生きてゆく中で、疎外感を感じたことのない人はいないでしょう。

周りだけ華やいで見えたり、自分を置き去りにして、周囲だけがどんどん先を行ってしまうという感覚に囚われたことは、誰でも何度かは体験していると思います。

取り残されてしまう。

「何とかしなくちゃ」という焦りばかりが先に立ち、慌ててする行いは、どれも空回り。

「私はひとりぼっちなんだ」という、空しさだけが覆う瞬間があります。

その思いを打ち消そうとすればするほど、感情は反してどんどん深い底なし沼にはまっていってしまう。
さらには、励まそうとしてくれている友達のやさしさに対しても、心がなかなか潤えず、挙句の果てにこんなことまで考えてしまう。

「表面的な励ましなんていらないし、誰とも関わり合いたくない」
「世の中の誰もが、私の今の思いなんて理解できるはずもない。決して誰も私を救えないのだから放っておいて欲しい」
「何のために生きているの?」

空しさはどこまでもあなたを追い詰め、あなただけ時間の流れが止まってしまったような錯覚すら感じてしまう。
いつになったら、この状態から脱することができるのでしょう。

そもそも人はなぜ疎外感、孤独感をこれほどまでに嫌うのでしょうか。
そう、問題はここにあるのです。
これらに対するあなたのイメージにこそ問題があるのです。

私たちは幼い頃から「周りに倣って」と言われ続けて来ました。
多数決の多い意見が常に正しいとされ、少数意見は相手にされませんでした。
突飛なことはともすれば自分勝手な行動と思われ、それは「してはいけない」行為として扱われてきました。
先生や親は「誰からも好かれる人気者」になるように願い、「あなたが無理しないでもいい人と、意味ある付き合いが出来るように」とは言ってくれませんでした。

このような環境のもとに、私たちはいつしか心の中に[ひとりになること=いけないこと、恥ずかしいこと][みんなと同じ状態でいれること=上手くいっている状態、幸せな状態]という式を植え付けてしまっているのです。
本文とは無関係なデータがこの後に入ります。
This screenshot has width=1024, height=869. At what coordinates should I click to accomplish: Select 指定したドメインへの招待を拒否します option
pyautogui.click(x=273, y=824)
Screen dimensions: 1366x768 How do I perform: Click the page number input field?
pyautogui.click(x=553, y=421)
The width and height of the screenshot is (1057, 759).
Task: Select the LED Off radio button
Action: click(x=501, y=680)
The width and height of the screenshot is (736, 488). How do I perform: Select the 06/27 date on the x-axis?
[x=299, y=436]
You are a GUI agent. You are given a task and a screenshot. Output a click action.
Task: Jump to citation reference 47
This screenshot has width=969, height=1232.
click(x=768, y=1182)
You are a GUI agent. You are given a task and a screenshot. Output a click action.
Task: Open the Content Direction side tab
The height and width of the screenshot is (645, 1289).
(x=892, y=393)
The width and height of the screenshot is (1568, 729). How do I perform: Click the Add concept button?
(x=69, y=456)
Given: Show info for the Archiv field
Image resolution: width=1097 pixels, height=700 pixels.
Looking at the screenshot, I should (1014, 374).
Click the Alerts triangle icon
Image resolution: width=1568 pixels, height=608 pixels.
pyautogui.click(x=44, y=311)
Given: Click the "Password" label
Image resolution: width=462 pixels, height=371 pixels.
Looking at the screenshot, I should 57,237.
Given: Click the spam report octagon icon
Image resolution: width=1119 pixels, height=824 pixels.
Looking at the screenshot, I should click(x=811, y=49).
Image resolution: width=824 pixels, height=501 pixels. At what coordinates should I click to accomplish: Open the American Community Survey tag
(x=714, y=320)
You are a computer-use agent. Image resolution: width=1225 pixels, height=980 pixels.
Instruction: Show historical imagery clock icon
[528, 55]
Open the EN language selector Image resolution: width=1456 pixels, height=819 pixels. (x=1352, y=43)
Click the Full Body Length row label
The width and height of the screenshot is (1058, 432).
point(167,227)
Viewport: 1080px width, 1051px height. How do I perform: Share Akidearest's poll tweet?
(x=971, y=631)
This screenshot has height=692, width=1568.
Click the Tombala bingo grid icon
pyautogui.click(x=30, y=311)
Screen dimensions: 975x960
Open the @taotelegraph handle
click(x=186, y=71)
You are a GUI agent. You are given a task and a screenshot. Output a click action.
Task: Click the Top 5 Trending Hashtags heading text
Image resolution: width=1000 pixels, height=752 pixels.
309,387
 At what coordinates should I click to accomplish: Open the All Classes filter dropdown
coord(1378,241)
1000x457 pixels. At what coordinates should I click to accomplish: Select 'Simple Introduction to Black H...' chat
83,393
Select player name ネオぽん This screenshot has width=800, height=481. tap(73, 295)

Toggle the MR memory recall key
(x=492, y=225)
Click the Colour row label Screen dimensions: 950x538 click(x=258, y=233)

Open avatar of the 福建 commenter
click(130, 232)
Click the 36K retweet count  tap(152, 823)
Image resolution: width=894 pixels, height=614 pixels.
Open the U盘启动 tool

“ひとり”はあなたが思うように悪いことではありません。
みっともないことでも、人気がないことでも、落ちこぼれでもないのです。
逆に常に周りと足並み揃えて生きてゆく方が、どんなにか恐ろしいことでしょう。

同じ大きさ、同じ形、同じ色、同じ匂い、同じ味をしたものがベストなら、
“あなたがあなたでいる必要はない”のです。

生きるということは軍隊に入ることではないはずです。

あなたはあなたのリズムを大事にして、遅れをとったと思った時こそ、休むことで気が付く様々な事柄を、ここぞとばかりに蓄えていって下さい。

そして、世界中にたったひとつしかない「あなたという宝の石」を、自分のペースで磨いたり削ったりしながら、その形、輝きを整える楽しみを感じて欲しいと思います。